Ophthalmic and electrophysiologic examinations were performed according to preexisting protocols, consisting of the history of the patient and his or her family, funduscopic examination after pupillary dilation, computerized testing of central and peripheral visual fields, and visual acuity testing with the best correction. Electrophysiological assessment included a full-field ERG, incorporating the protocols recommended for vision testing by the International Society for Clinical Electrophysiology of Vision and Color.^{13 14} Diagnoses of adMD, CRD, and RP were based on the following criteria: (1) The diagnosis of adMD was determined according a combination of autosomal dominant inheritance and ocular characteristics of macular dystrophy: bilateral visual loss and a finding of generally symmetrical macular abnormalities on ophthalmoscopy. The age of onset was variable, but in most patients was during the first two decades of life. (2) The diagnosis of CRD was based on the following criteria: initial complaints of blurred central vision without a history of night blindness, poor visual acuity (typically 20/100 or worse, with progressive decline from an early age), impairment of color vision, funduscopic evidence of atrophic macular degeneration, peripheral disturbances including pigment clumping and/or pigment epithelial thinning, and greater or earlier loss of cone than rod ERG amplitude. (3) RP was diagnosed in patients who developed night blindness early in life with progressive constriction of the visual field. Signs on funduscopic examination included attenuated retinal vessels, depigmentation of the RPE, intraretinal bone spicule pigmentation, and a waxy pallor of the optic disc. The ERG responses had to be decreased in a rod–cone pattern or nonrecordable when the disease had reached its end stage.^{15 16}

Molecular Methods
Blood was collected by venipuncture, and genomic DNA was isolated by the salting-out method. All the exons of the ABCA4 gene were PCR amplified as described previously¹⁷ and used in the primer extension reaction (APEX) on the ABCR400 microarray, as described elsewhere.¹¹ The 50 exons of the ABCA4 gene, including the intron–exon junctions, were amplified by PCR to confirm the results obtained from the microarray. These fragments were electrophoresed in a 3% agarose gel and purified by using a DNA extraction kit (QIA-quick Gel Extraction Kit; Qiagen, Hilden, Germany).

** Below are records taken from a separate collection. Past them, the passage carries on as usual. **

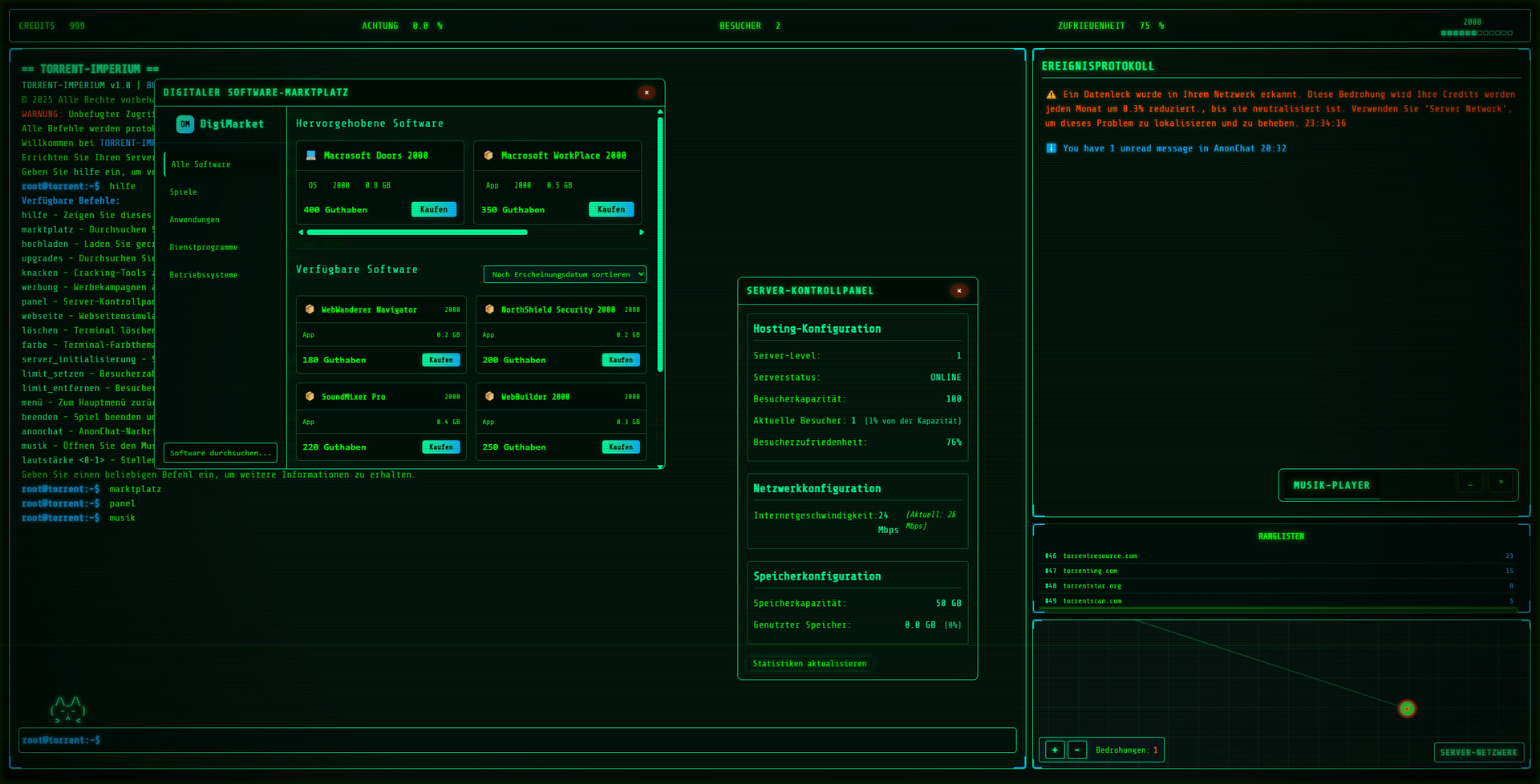The height and width of the screenshot is (784, 1540).
Task: Zoom in network map with plus button
Action: 1055,750
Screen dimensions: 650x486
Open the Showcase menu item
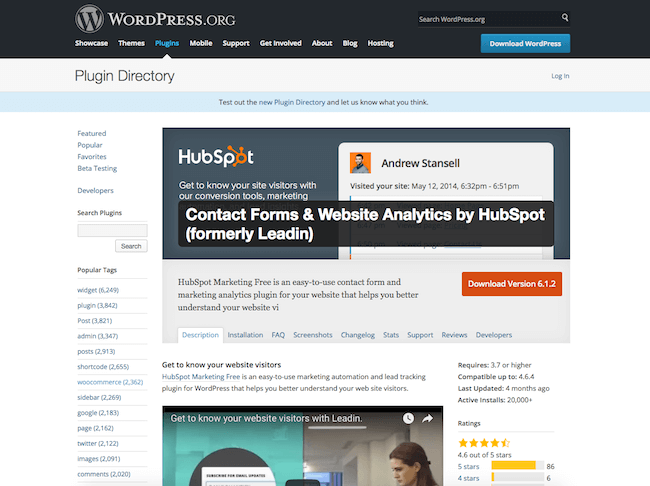tap(91, 43)
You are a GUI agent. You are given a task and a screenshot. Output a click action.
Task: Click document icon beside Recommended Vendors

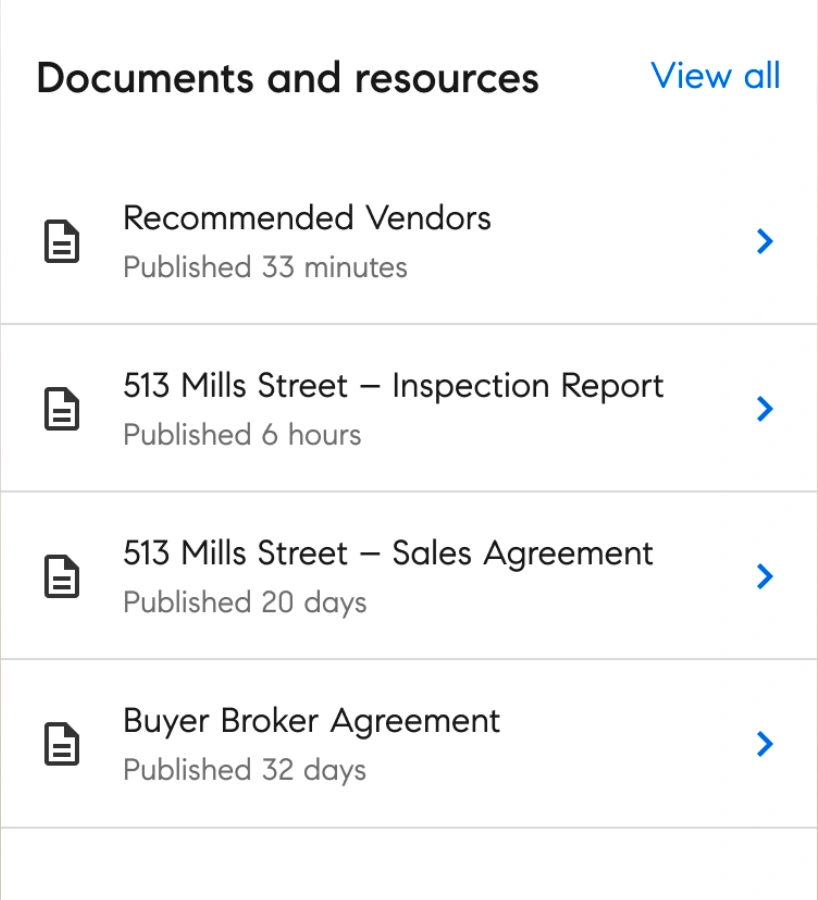[x=62, y=242]
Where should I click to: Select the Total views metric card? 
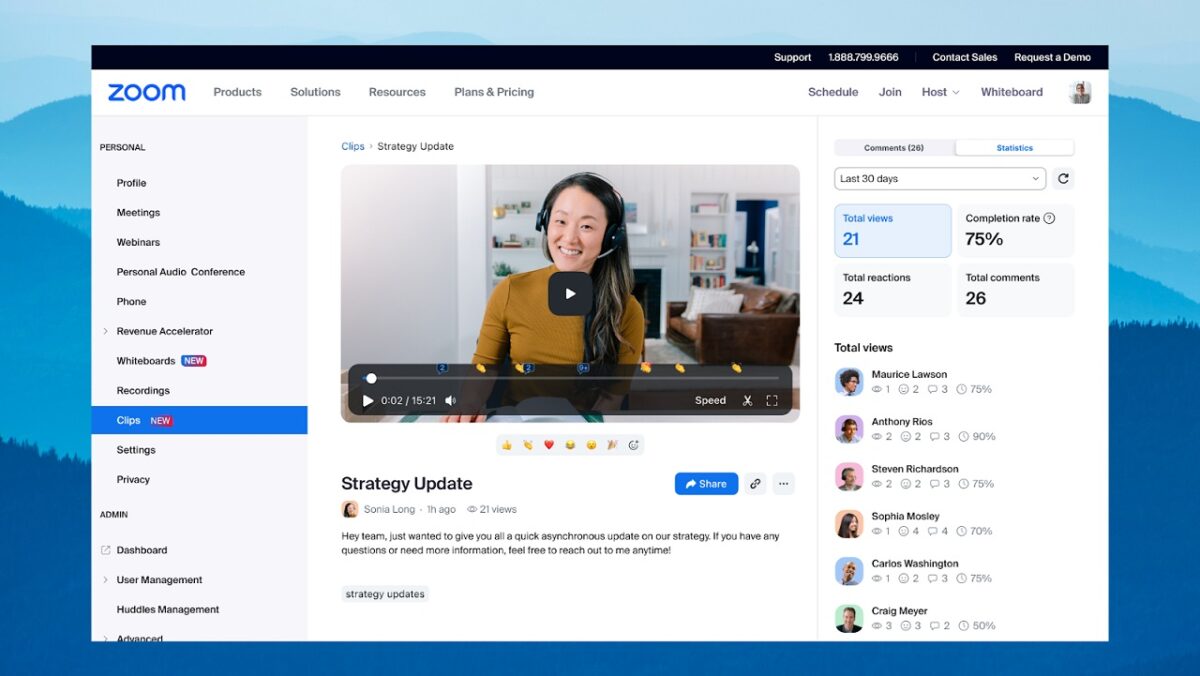click(892, 230)
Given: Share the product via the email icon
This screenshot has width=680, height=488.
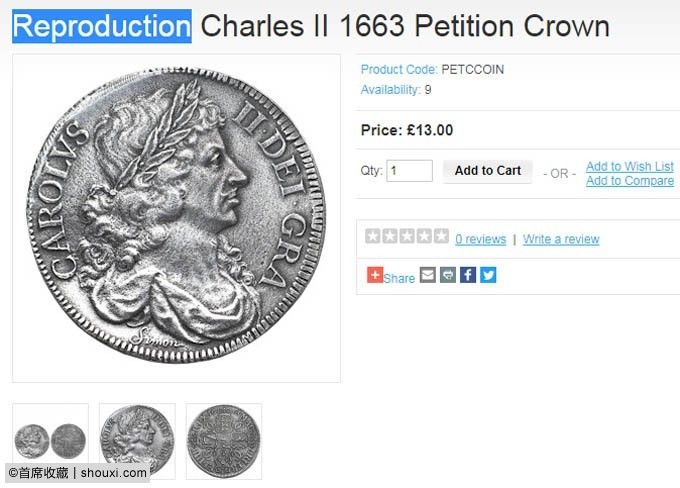Looking at the screenshot, I should 428,275.
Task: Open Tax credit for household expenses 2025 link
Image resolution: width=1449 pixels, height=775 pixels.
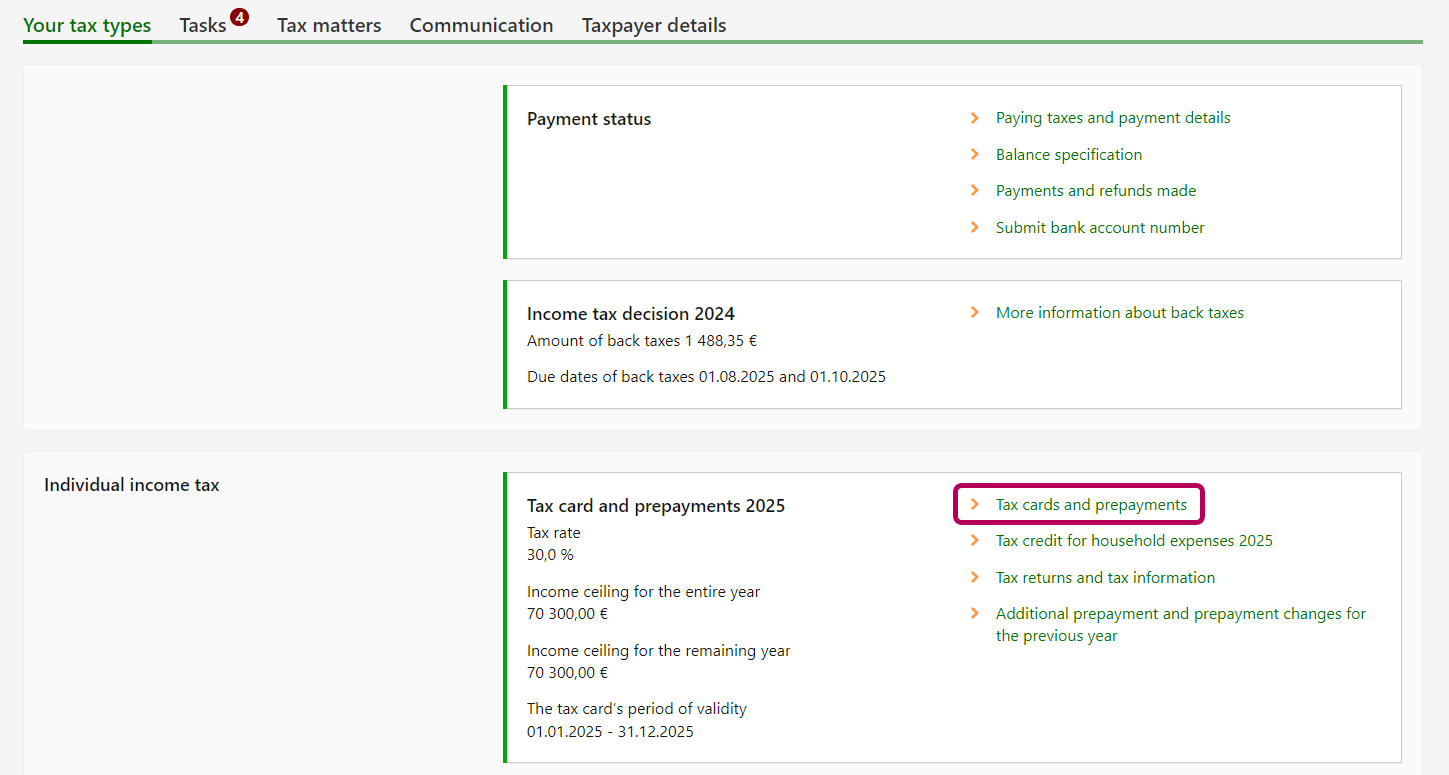Action: pyautogui.click(x=1134, y=541)
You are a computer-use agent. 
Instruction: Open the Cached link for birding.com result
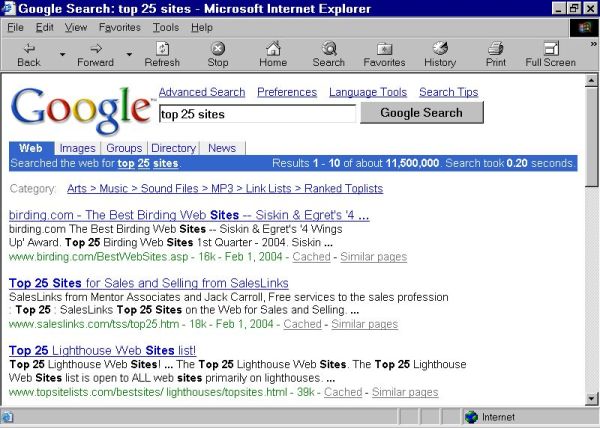tap(311, 257)
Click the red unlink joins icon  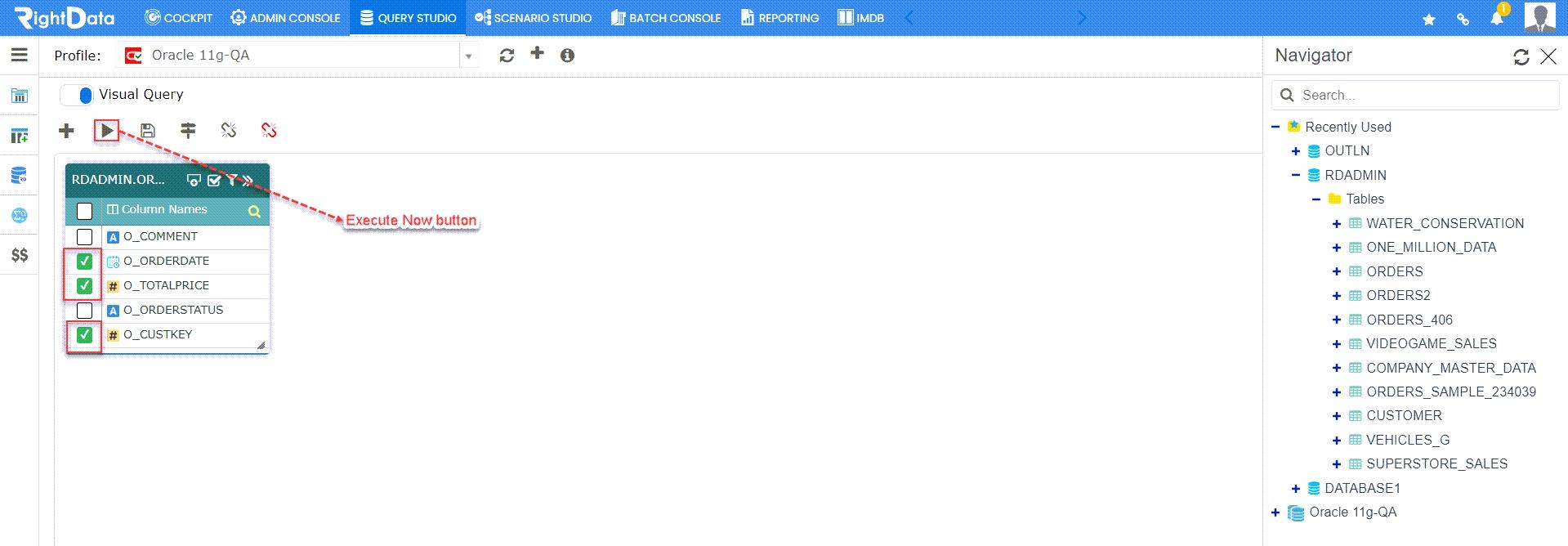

The sequencing reaction was performed with four-dye-terminator cycle sequencing ready reaction kit (dRhodamine DNA Sequencing Kit; Applied Biosystems, Foster City, CA). Sequence products were purified through thin columns (Sephadex G-501; Princetown Separations, Adelphia, NJ) and resolved in a sequencer (Prism 3100; Applied Biosystems).

Haplotypes were constructed using four microsatellite markers flanking the ABCA4 gene (TEL-D1S435-D1S2804-D1S2868-ABCA4-D1S236-CEN). After amplification by PCR, fluorescence-labeled products were mixed and electrophoresed (Prism 3100; Applied Biosystems).

dHPLC sample screening was performed on a DNA fragment analysis system (WAVE; Transgenomic, Omaha, NE). The PCR products were loaded (5 µL) on a C₁₈ reversed-phase column (DnaSep column; Transgenomic). Hetero- and homodimer analysis was performed with an acetonitrile gradient formed by mixing buffers A and B (WAVE Optimized; Transgenomic). The flow rate was 0.9 mL/min, and DNA was detected at 260 nm. For each DNA region, dHPLC conditions were established by a triple analysis 1° to 3°C above and below the mean melting temperature predicted by software simulation.

Because dHPLC does not usually differentiate the wild-type from the homozygous mutant sample, all unknown samples were mixed in a 1:1 proportion with a control sample at the end of each PCR session. Before dHPLC analysis, heteroduplexes were formed by denaturing the PCR product at 95°C for 5 minutes and cooling it to room temperature.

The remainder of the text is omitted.